TASK PROMPT:
Each entry below is to be written out exactly, and the pictures are to be left out.

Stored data
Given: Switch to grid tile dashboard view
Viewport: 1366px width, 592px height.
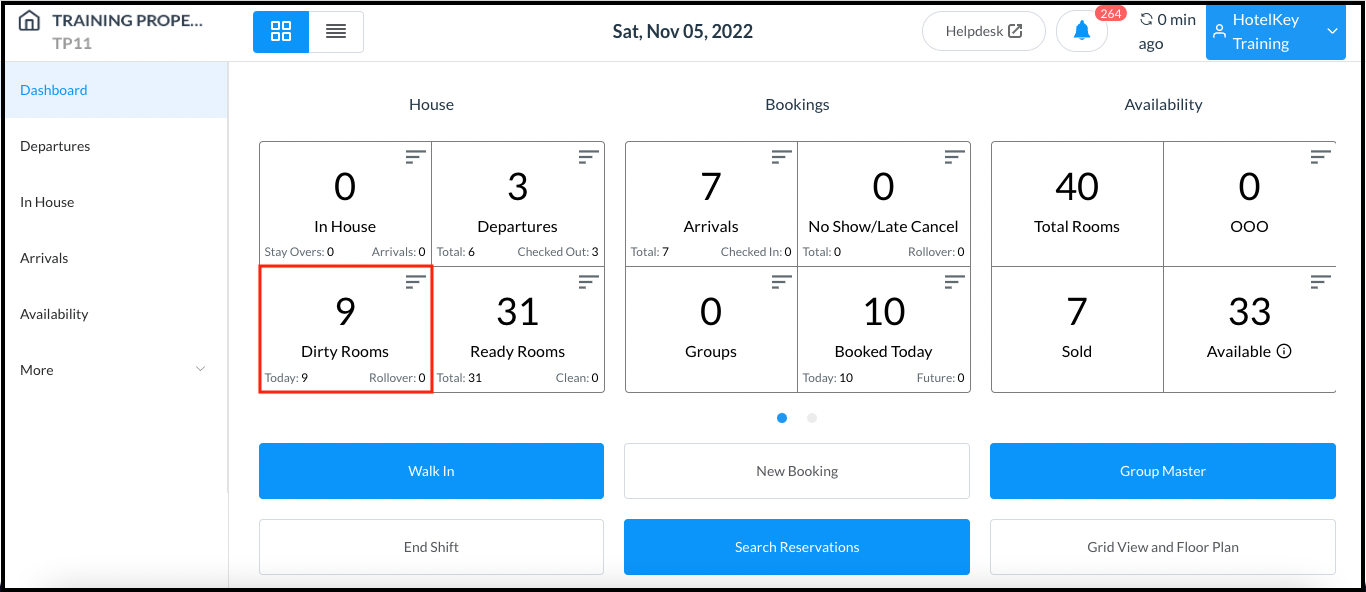Looking at the screenshot, I should [281, 32].
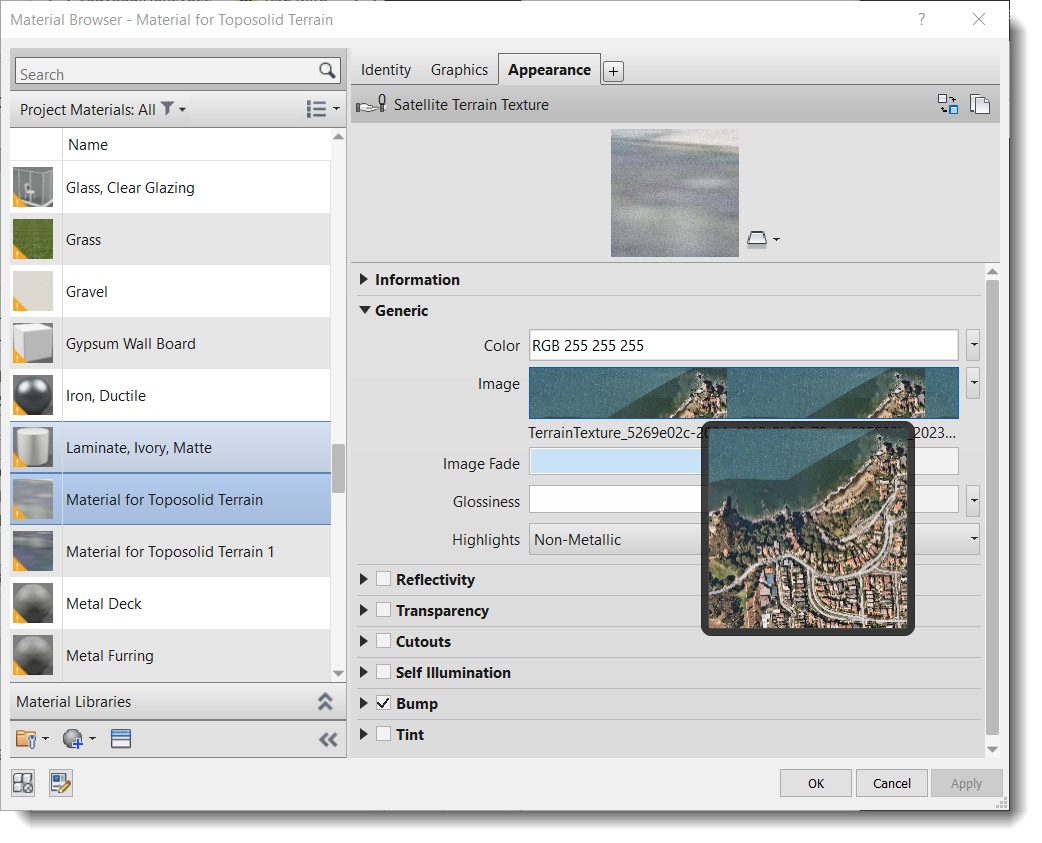Switch to the Graphics tab
The height and width of the screenshot is (843, 1042).
pos(459,70)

TASK ANSWER:
Given: Switch to grid tile dashboard view
Viewport: 1366px width, 592px height.
Looking at the screenshot, I should [281, 32].
Switch to the Graphics tab
The height and width of the screenshot is (843, 1042).
pos(459,70)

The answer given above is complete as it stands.